Well, then you can't remove valid bit checks for older families. This
sounds like F17h only.

If so, it better be abstracted away cleanly and not changing the generic
code.

>
> This is to ensure that all MCA state information is collected even if
> software cannot act upon it (because the valid bits are cleared).
>
> So always save the auxiliary MCA register contents even if the valid
> bits are cleared.

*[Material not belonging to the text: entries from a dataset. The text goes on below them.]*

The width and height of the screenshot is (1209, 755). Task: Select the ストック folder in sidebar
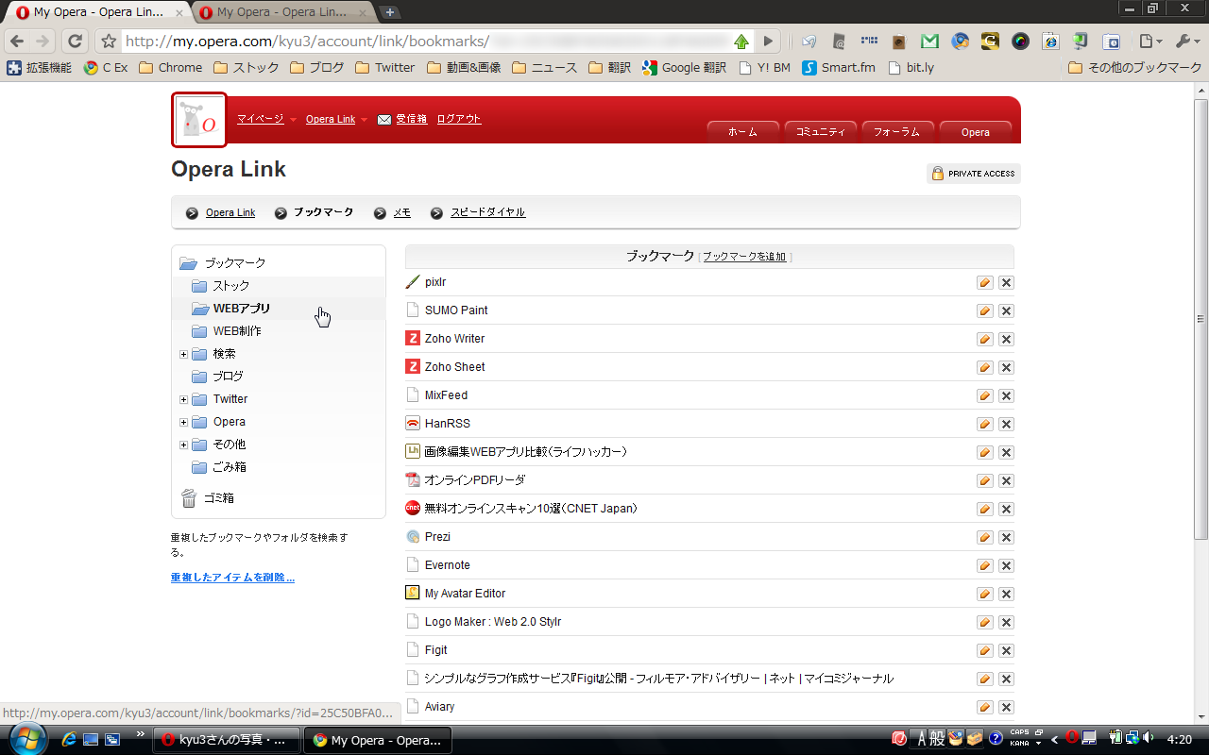click(x=231, y=286)
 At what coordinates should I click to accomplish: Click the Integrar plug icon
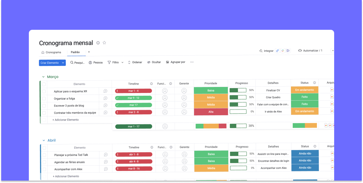coord(261,51)
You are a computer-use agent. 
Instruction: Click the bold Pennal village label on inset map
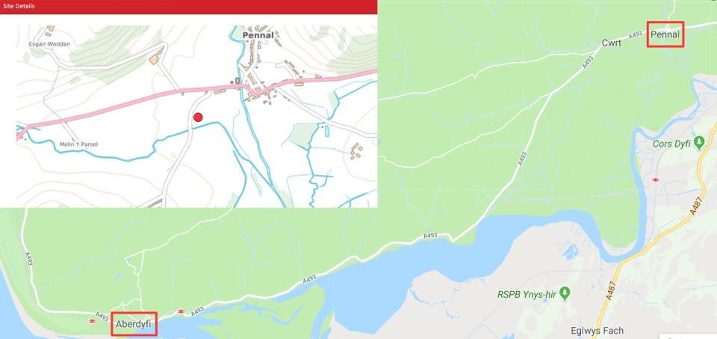258,35
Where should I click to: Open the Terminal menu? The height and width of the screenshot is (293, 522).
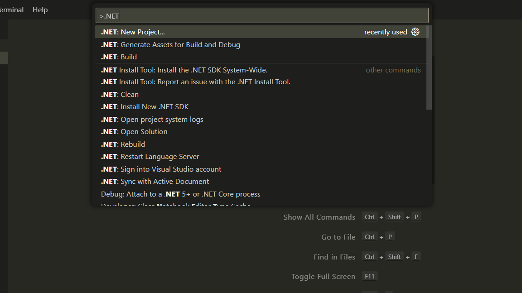pyautogui.click(x=12, y=10)
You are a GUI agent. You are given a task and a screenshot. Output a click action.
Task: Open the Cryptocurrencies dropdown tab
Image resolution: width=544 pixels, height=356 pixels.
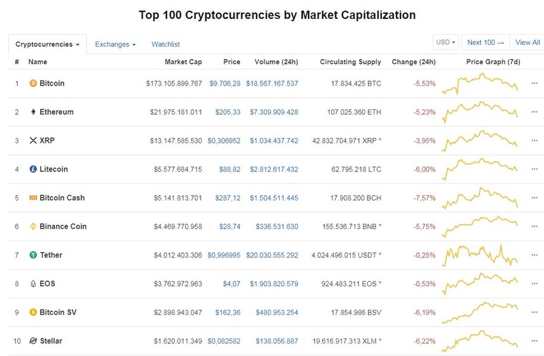pyautogui.click(x=48, y=44)
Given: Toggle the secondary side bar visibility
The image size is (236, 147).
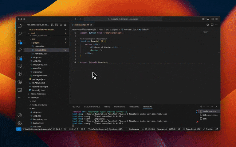Looking at the screenshot, I should [x=212, y=19].
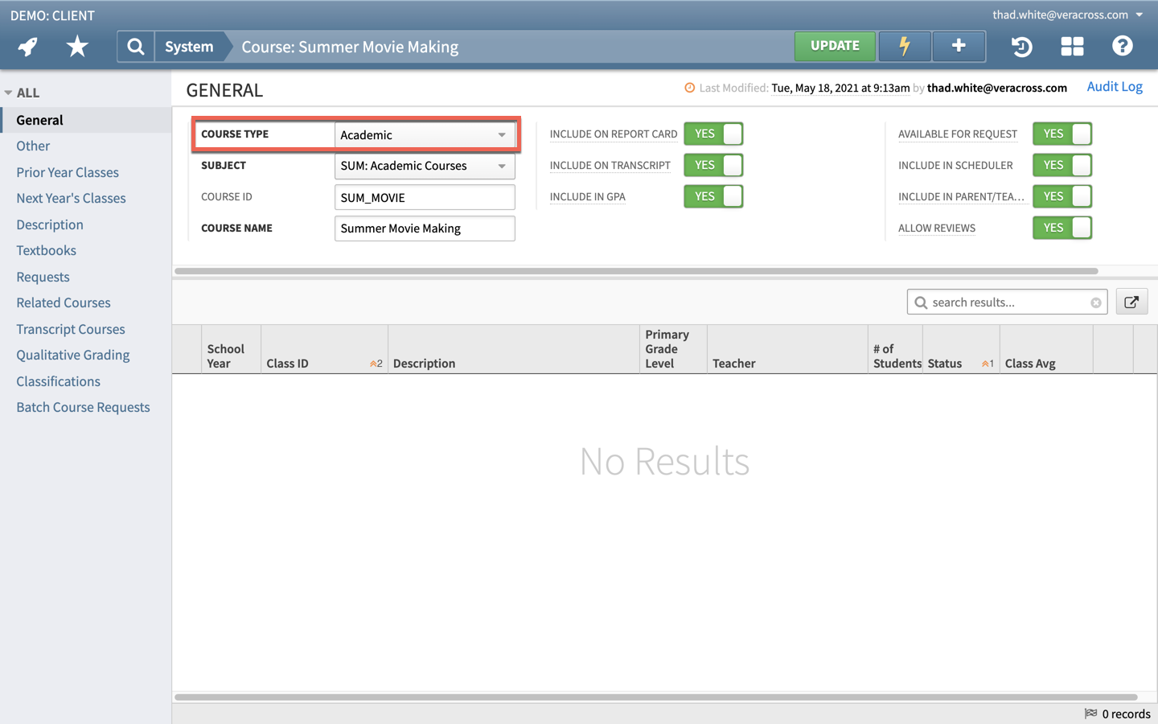Toggle Include on Report Card switch
Viewport: 1158px width, 724px height.
pyautogui.click(x=713, y=134)

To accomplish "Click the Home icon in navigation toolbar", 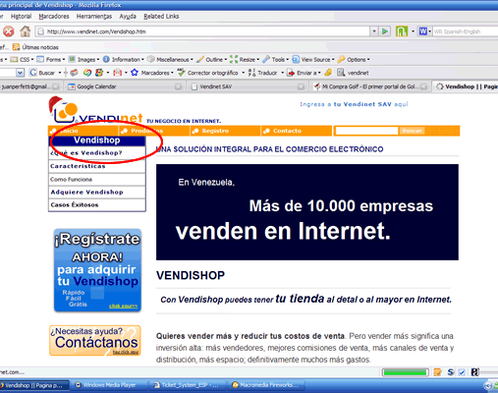I will point(25,31).
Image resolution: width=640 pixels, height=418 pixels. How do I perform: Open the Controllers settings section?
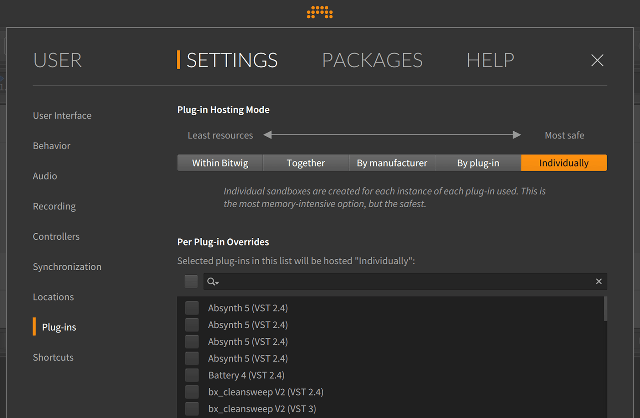point(56,236)
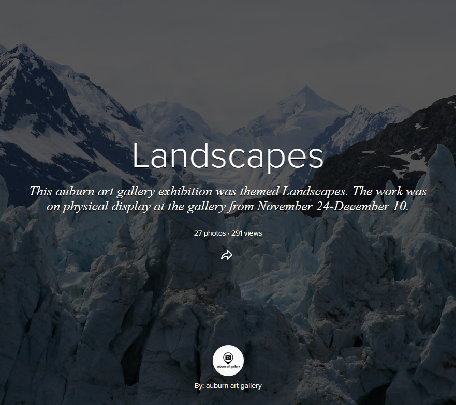Click the gray sky of cover photo
Viewport: 456px width, 405px height.
tap(228, 43)
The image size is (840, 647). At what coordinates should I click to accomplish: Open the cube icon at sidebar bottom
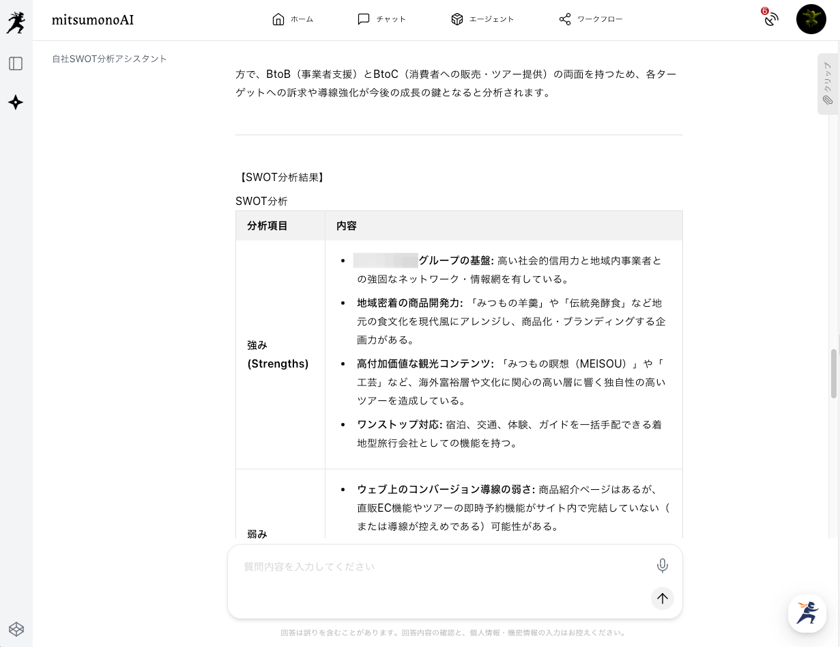coord(16,629)
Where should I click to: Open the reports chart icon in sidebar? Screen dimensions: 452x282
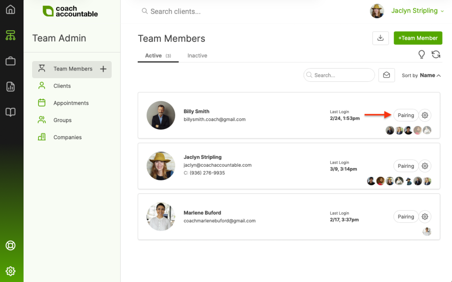coord(10,87)
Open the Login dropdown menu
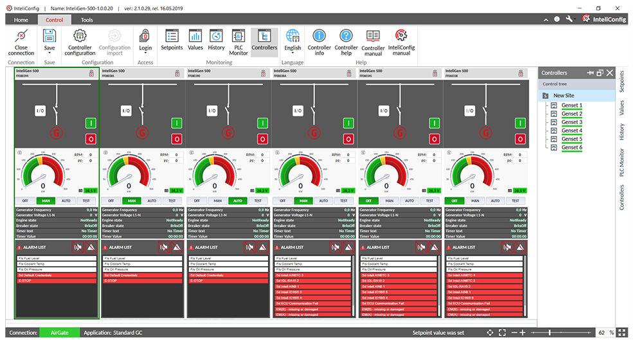This screenshot has height=340, width=634. tap(145, 53)
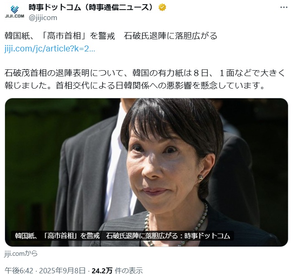The image size is (293, 275).
Task: Open the jiji.comから source link
Action: pos(21,254)
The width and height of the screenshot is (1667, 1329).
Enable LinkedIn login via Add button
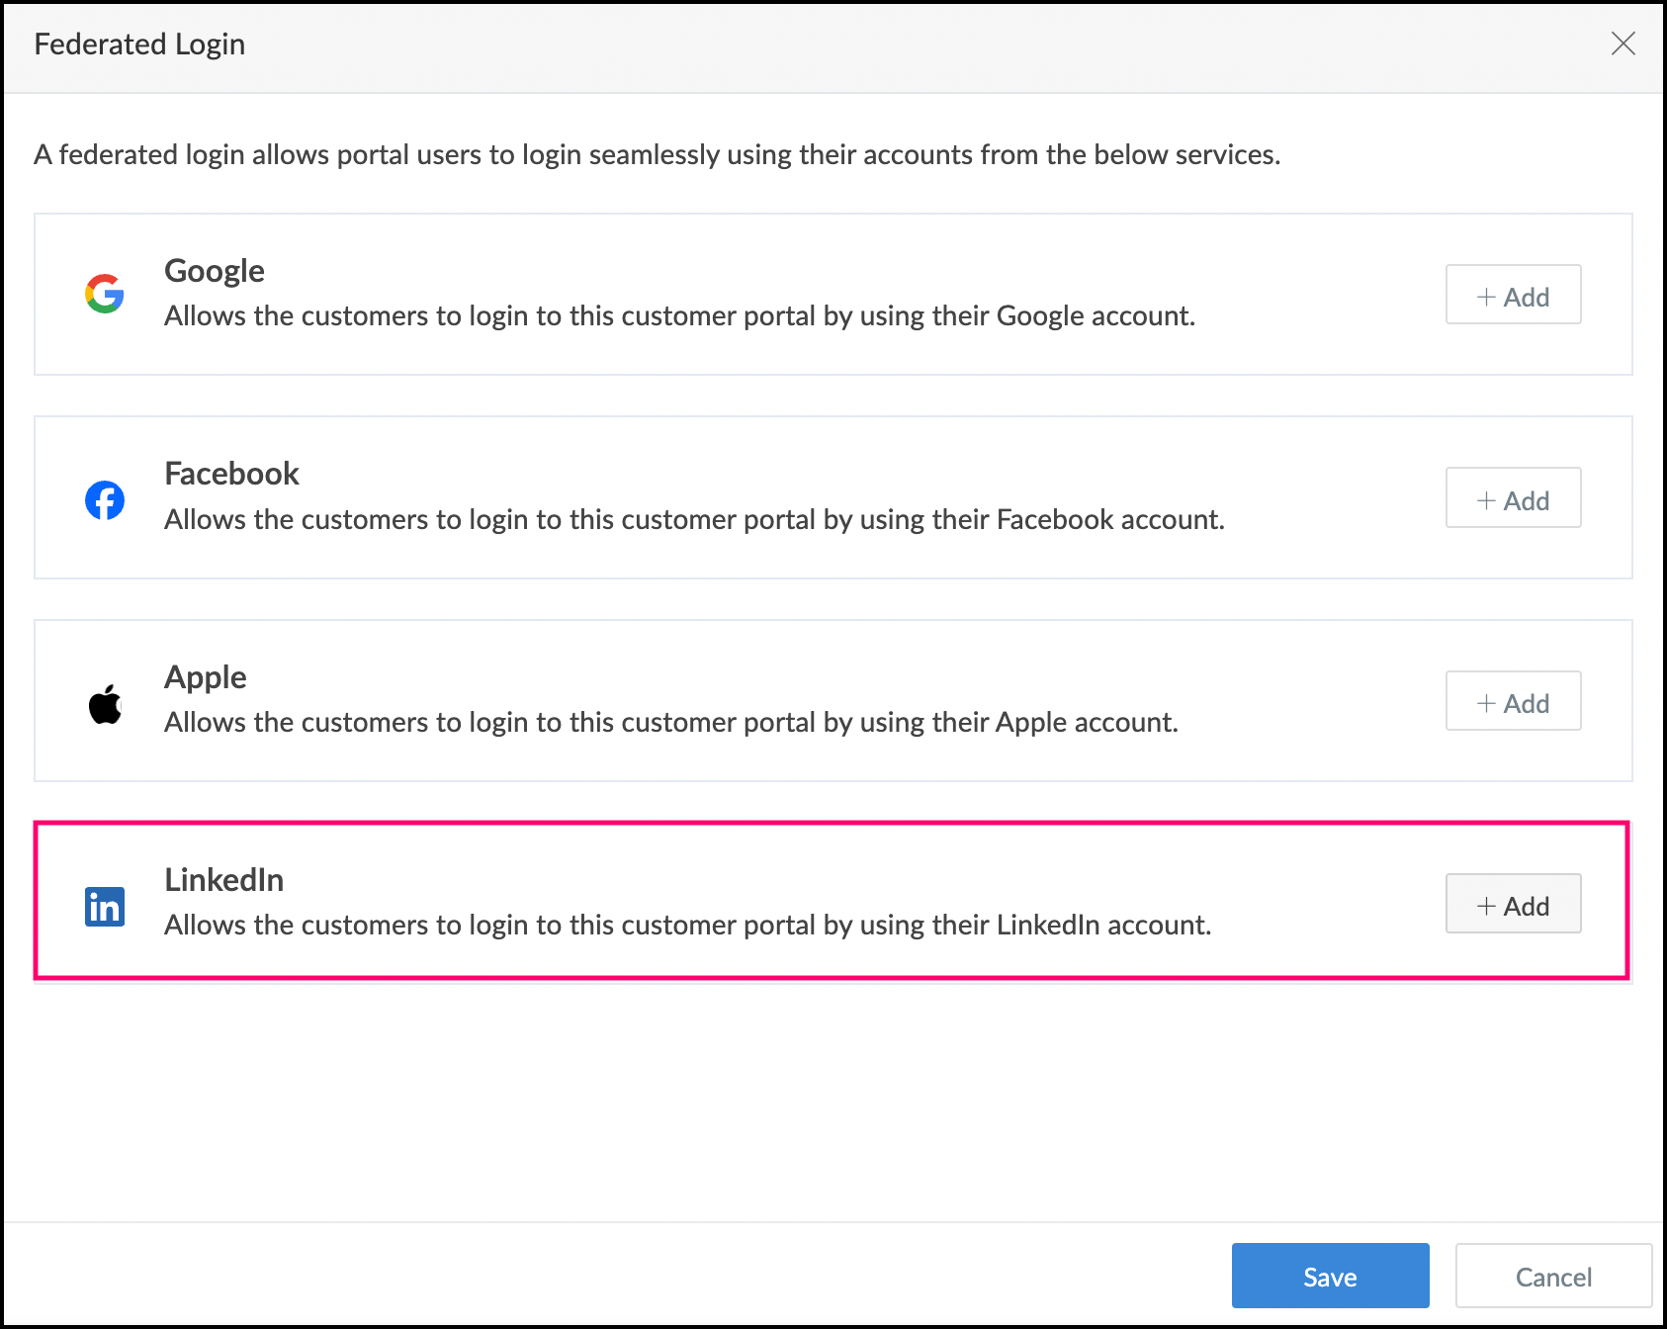(1513, 904)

This should not affect error processing because
> software should still check the valid bits before using the register
> contents for error processing.
>
> Also, print MCA_{ADDR,MISC,SYND} even if their valid bits are not set.
> Printing from EDAC/mce_amd is included here since we want to do this on
> AMD systems.
>
> Signed-off-by: Yazen Ghannam <yazen.ghannam@xxxxxxx>
> ---
> arch/x86/kernel/cpu/mcheck/mce.c | 23 +++++++----------------
> arch/x86/kernel/cpu/mcheck/mce_amd.c | 10 +++-------
> drivers/edac/mce_amd.c | 10 +++-------
> 3 files changed, 13 insertions(+), 30 deletions(-)
>
> diff --git a/arch/x86/kernel/cpu/mcheck/mce.c b/arch/x86/kernel/cpu/mcheck/mce.c
> index 42cf2880d0ed..a556e1cadfbc 100644
> --- a/arch/x86/kernel/cpu/mcheck/mce.c
> +++ b/arch/x86/kernel/cpu/mcheck/mce.c
> @@ -248,19 +248,14 @@ static void __print_mce(struct mce *m)
> }
>
> pr_emerg(HW_ERR "TSC %llx ", m->tsc);
> - if (m->addr)
> - pr_cont("ADDR %llx ", m->addr);
> - if (m->misc)
> - pr_cont("MISC %llx ", m->misc);
> + pr_cont("ADDR %016llx ", m->addr);
> + pr_cont("MISC %016llx\n", m->misc);

You simply can't do this - this is generic code, not AMD only.

--
Regards/Gruss,
Boris.

Good mailing practices for 400: avoid top-posting and trim the reply.